### PROBLEM TO WORK ON:
Write out exactly the first lines of the listing, ending on the line that contains "The width and".

### SUPPLIED ENTRIES:
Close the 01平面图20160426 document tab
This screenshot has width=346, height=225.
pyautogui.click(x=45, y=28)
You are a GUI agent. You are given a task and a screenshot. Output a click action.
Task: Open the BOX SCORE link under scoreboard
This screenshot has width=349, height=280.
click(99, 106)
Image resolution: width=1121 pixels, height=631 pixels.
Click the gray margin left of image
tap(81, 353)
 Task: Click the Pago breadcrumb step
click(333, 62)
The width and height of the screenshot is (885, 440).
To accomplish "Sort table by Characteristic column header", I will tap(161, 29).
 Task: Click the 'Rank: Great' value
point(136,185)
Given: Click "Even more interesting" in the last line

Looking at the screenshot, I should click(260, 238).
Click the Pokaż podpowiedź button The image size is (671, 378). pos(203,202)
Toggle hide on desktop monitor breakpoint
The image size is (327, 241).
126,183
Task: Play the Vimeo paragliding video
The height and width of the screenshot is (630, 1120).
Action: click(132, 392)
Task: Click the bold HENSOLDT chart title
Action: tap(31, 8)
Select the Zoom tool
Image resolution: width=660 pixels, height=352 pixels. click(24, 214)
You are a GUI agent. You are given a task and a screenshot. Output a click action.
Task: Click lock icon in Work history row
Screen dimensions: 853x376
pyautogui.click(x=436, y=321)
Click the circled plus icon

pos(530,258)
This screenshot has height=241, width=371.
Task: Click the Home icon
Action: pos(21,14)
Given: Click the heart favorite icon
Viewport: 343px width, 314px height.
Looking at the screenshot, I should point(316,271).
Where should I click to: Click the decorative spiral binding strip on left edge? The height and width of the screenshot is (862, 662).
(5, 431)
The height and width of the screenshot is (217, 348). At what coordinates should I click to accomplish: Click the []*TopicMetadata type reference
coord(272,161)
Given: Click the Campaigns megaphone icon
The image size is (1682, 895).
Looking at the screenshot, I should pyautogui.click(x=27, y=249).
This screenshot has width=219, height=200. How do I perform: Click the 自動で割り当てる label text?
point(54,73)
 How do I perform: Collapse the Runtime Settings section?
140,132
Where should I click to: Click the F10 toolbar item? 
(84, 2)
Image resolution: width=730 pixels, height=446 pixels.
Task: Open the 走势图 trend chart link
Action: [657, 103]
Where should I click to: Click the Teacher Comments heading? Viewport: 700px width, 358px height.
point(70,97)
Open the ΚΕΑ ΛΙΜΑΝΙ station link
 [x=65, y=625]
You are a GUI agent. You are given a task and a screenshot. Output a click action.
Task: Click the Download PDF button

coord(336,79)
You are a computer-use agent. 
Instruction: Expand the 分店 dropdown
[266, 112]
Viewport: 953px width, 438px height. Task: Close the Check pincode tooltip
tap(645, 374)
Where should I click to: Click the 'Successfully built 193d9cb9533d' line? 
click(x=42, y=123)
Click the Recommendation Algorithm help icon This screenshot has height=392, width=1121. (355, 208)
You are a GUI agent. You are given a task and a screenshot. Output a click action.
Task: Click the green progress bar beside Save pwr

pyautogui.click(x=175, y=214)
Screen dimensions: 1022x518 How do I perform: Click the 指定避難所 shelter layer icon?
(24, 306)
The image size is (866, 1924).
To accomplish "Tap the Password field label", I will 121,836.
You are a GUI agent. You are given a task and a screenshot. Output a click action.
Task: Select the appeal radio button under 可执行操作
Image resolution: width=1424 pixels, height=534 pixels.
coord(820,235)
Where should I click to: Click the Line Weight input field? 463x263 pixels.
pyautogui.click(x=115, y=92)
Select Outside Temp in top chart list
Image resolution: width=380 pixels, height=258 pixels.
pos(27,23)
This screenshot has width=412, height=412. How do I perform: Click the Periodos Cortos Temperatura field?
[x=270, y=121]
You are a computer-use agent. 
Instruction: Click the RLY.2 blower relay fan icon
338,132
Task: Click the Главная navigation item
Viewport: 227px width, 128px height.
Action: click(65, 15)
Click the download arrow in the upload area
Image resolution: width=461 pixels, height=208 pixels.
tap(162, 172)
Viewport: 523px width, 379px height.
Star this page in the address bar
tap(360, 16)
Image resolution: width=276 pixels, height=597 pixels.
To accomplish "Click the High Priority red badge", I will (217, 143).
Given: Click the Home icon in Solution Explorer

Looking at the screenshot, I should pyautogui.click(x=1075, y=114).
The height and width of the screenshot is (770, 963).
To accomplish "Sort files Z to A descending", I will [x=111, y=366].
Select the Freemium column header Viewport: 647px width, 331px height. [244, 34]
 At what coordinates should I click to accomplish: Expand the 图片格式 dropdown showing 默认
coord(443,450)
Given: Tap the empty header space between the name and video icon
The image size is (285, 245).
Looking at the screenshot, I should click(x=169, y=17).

### RESULT FOR THIS EXERCISE:
Close the 01平面图20160426 document tab
This screenshot has width=346, height=225.
pyautogui.click(x=45, y=28)
You are a GUI agent. You are given a task and a screenshot. Output a click action.
Task: Open the BOX SCORE link under scoreboard
This screenshot has width=349, height=280.
click(99, 106)
Image resolution: width=1121 pixels, height=631 pixels.
Click the gray margin left of image
tap(81, 353)
 Task: Click the Pago breadcrumb step
click(333, 62)
The width and height of the screenshot is (885, 440).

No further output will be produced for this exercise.